Spectroscopic investigation of an antifertility agent gossypol and an ionophore antibiotic, Lasalocid A

Abstract

The present thesis has as its objective the study of the structure and interaction of two biologically active, polyfunctional organic molecules. Spectroscopic studies on gossypol and lasalocid A form the subject matter of the thesis. Both compounds have been the focus of intensive research in recent years. Gossypol, a naturally occurring polyphenolic binaphthyl, holds the promise of being the most economical, reversible, and safe male antifertility agent to date. Lasalocid A (X 537A), a polyether antibiotic, has extensive applications in membrane biology as a carrier ionophore, and is used widely in veterinary science and medicine. The spectroscopic techniques employed in this study are principally circular dichroism (CD), nuclear magnetic resonance (NMR), and fluorescence. The thesis is divided into two parts:

Section I: Studies on gossypol Section II: Studies on lasalocid A

Chapter I – Introduction Chapter I provides:

a brief introduction to low molecular weight polyfunctional natural products that arise as secondary metabolites, an overview of their structural diversity, biological activities, and usefulness as experimental tools, a brief survey of various approaches to fertility regulation in males, a detailed discussion on the emergence of gossypol as a major lead in male contraception, covering:

discovery and distribution structure and activity biological effects site and mechanism of action interactions with macromolecules and membranes

Chapters II–V present the results from the gossypol studies.

Chapter II – CD Studies on Gossypol The scope of CD in studies of chiral molecules is briefly reviewed. This chapter describes:

the CD characteristics of (+)-gossypol, the naturally occurring enantiomer, solvent effects on its CD spectra, interactions of (+)-gossypol with:

proteins, peptides, small amine containing molecules.

These studies establish (+)-gossypol as a useful CD probe.

Chapter III – Optical Resolution of Gossypol This chapter explains:

why resolving racemic gossypol to obtain ( )-gossypol has been an important goal, general strategies for resolving chiral aldehydes, the optical resolution of racemic gossypol achieved in the present study.

Several chiral amines proved successful resolving agents, including:

3 aminoalcohols, amino sugars (2 amino 2 deoxyhexoses), the tetrapeptide Boc Lys Pro Aib Lys NHMe.

All methods involved reverse phase HPLC on an achiral column. A comparison with other recently reported methods shows the present approach is particularly attractive for large scale separations.

Chapter IV – Structure of Gossypol–Amine Adducts This chapter discusses:

earlier attempts to characterise gossypol–amine adducts, comparable adducts formed by other ortho hydroxy aldehydes, such as:

salicylaldehyde, 2 hydroxy 1 naphthaldehyde, pyridoxal phosphate.

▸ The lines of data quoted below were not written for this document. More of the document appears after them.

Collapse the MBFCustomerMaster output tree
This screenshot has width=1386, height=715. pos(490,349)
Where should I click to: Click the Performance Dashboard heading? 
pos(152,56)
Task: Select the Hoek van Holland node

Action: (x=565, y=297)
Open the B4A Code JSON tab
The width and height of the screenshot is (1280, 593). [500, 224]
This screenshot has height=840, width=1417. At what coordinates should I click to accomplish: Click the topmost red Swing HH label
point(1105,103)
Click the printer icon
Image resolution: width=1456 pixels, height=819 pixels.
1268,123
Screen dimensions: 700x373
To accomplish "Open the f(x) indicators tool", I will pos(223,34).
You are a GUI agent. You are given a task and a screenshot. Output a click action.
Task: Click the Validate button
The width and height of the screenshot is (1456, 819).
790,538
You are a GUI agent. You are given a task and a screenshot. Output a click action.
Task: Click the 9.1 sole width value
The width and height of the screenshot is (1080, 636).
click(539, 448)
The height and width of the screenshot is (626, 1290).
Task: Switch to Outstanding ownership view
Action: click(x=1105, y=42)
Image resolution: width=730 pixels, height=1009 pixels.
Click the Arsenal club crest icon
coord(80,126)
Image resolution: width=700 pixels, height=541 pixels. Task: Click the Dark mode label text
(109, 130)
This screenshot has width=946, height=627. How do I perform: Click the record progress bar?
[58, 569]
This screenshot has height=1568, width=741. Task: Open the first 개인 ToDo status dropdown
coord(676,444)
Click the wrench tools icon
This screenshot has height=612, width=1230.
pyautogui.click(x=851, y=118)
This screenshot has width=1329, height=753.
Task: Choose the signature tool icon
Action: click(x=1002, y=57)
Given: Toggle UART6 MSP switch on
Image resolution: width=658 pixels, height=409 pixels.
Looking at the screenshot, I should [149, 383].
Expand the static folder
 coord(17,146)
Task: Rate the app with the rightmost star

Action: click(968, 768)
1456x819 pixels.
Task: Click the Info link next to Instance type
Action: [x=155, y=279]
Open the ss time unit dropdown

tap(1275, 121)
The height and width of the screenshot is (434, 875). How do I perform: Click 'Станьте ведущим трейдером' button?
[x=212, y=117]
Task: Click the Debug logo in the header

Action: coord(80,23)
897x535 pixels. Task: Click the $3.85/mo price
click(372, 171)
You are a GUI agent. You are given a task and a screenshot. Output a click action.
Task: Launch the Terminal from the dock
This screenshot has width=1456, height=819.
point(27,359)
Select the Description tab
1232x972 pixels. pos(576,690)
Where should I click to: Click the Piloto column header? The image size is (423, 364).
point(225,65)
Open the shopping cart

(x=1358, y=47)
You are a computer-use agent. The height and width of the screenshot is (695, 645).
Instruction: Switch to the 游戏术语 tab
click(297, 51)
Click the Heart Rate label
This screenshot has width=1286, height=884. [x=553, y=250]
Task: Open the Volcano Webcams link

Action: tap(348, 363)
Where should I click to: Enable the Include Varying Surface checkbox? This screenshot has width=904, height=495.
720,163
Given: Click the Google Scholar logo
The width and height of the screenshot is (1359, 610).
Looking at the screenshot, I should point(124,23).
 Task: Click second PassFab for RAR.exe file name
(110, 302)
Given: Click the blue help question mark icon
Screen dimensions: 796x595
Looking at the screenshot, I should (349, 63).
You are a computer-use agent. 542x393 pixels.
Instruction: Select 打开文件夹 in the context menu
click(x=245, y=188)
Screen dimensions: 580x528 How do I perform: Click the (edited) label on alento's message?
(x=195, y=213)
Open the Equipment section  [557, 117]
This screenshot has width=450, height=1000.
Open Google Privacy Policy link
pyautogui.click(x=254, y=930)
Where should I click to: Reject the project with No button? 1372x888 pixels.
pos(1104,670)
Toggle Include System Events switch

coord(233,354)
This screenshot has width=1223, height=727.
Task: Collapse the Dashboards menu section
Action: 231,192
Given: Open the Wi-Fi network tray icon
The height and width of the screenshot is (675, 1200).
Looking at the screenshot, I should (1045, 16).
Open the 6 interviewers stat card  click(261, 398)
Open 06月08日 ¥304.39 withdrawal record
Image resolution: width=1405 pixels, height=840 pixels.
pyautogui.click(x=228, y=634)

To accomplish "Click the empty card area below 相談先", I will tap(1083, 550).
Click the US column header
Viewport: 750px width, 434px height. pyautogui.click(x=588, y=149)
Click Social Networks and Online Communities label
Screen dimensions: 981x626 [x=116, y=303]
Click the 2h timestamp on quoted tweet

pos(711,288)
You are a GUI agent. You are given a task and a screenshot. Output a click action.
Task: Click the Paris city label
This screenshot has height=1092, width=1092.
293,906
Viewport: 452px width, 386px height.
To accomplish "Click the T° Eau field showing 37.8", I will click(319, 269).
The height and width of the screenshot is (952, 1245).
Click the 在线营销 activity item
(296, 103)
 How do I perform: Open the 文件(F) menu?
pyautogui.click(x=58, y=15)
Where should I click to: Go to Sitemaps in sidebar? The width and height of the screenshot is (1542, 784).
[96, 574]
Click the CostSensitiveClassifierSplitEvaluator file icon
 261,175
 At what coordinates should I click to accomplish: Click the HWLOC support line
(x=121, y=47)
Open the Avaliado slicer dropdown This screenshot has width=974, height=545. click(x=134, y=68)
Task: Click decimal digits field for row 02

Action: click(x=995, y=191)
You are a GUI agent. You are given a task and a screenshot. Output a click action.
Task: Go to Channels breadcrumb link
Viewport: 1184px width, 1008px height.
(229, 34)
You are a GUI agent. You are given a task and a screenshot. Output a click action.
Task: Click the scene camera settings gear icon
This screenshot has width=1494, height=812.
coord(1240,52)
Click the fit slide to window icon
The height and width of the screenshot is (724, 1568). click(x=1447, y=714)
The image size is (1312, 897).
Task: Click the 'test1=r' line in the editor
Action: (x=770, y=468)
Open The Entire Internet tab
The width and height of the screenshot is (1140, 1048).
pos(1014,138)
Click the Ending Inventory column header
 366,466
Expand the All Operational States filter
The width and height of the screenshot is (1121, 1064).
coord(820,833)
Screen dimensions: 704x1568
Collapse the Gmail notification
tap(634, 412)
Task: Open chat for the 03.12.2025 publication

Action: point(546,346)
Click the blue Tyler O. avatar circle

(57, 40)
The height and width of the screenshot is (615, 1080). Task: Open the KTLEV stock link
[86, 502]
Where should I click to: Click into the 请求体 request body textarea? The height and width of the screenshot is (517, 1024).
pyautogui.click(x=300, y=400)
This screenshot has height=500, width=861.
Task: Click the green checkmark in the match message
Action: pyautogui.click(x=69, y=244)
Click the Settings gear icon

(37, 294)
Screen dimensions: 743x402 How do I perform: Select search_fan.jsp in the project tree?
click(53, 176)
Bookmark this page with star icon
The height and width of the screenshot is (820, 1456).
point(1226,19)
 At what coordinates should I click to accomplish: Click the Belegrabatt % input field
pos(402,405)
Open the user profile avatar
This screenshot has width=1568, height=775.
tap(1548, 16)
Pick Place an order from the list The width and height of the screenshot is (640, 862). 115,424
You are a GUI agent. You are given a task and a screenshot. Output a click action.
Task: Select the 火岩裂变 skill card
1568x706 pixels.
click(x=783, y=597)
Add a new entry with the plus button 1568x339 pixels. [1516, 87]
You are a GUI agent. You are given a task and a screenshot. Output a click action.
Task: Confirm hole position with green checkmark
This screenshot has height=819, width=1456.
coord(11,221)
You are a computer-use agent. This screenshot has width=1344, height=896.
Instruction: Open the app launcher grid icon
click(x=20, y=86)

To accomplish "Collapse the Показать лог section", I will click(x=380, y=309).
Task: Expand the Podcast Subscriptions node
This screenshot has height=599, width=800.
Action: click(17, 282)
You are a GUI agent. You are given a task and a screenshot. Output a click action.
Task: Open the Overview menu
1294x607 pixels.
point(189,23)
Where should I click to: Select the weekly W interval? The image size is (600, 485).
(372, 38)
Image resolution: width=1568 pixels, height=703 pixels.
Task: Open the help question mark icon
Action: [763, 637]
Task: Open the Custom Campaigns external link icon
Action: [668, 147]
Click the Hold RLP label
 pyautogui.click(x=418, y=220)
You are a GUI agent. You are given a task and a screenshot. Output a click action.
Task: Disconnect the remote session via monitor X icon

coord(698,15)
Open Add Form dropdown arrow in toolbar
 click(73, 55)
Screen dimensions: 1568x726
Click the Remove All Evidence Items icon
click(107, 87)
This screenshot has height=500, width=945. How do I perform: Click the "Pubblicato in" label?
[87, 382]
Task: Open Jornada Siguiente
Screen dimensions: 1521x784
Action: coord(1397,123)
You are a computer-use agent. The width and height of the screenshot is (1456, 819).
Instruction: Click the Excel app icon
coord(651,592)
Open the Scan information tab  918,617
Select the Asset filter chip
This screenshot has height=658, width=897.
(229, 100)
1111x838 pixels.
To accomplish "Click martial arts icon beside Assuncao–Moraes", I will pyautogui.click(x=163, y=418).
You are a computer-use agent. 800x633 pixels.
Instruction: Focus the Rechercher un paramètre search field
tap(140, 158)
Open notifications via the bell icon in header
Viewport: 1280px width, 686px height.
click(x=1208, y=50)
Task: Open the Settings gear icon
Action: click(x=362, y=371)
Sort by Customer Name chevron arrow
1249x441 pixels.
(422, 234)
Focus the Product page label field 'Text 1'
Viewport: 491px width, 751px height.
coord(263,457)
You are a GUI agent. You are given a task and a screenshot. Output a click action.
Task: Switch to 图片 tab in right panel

The ¹H NMR, ¹³C NMR, and UV spectra of gossypol–amine adducts obtained here strongly support the formation of Schiff base structures.

Chapter V – Comparative Interactions of Gossypol Forms This chapter studies whether the three forms of gossypol:

(+)-gossypol ( )-gossypol (+)-racemic gossypol

show differences in interaction with biological systems. Key findings:

Fluorescence quenching studies on bovine serum albumin (BSA) and human serum albumin (HSA) show no significant differences in binding constants among the three forms. However, induced CD of racemic gossypol under certain conditions suggests differences in binding modes of the two enantiomers. Displacement of bilirubin from its albumin binding site shows subtle enantiomeric effects. Differences were also observed in:

gossypol induced membrane fluidity changes in liposomes, uncoupling of oxidative phosphorylation in rat liver mitochondria.

Section II – Studies on Lasalocid A Chapters VI–VIII present the lasalocid A studies.

Chapter VI – Introduction to Lasalocid A Provides an introduction to:

conformational studies on lasalocid A, its diverse biological effects, its importance as a membrane active ionophore.

Chapter VII – CD and NMR Studies on Lasalocid A Goals:

Re examine the assignment of long wavelength CD bands. Investigate the conformation of lasalocid A in aqueous media. Study complexation with organic diamines.

Key findings:

Lasalocid A exhibits aggregation in aqueous media. The ionophore forms symmetric diamine complexes, useful as models for “sandwich complexes.” A detailed CD assignment is presented.

Chapter VIII – Aggregation Studies This chapter illustrates methods for probing molecular size:

fluorescence polarization, NMR, gel filtration.

Experiments under various conditions show:

Lasalocid A forms aggregates in aqueous solution. An aggregation number of ~30 is suggested. Aggregated forms may also exist at the membrane–water interface.

Chapter IX – Summary of Major Findings The final chapter summarises:

insights into gossypol’s interactions, enantiomeric behaviour, and protein binding, successful optical resolution methods, characterization of gossypol–amine Schiff bases, conformational and aggregation properties of lasalocid A in various environments.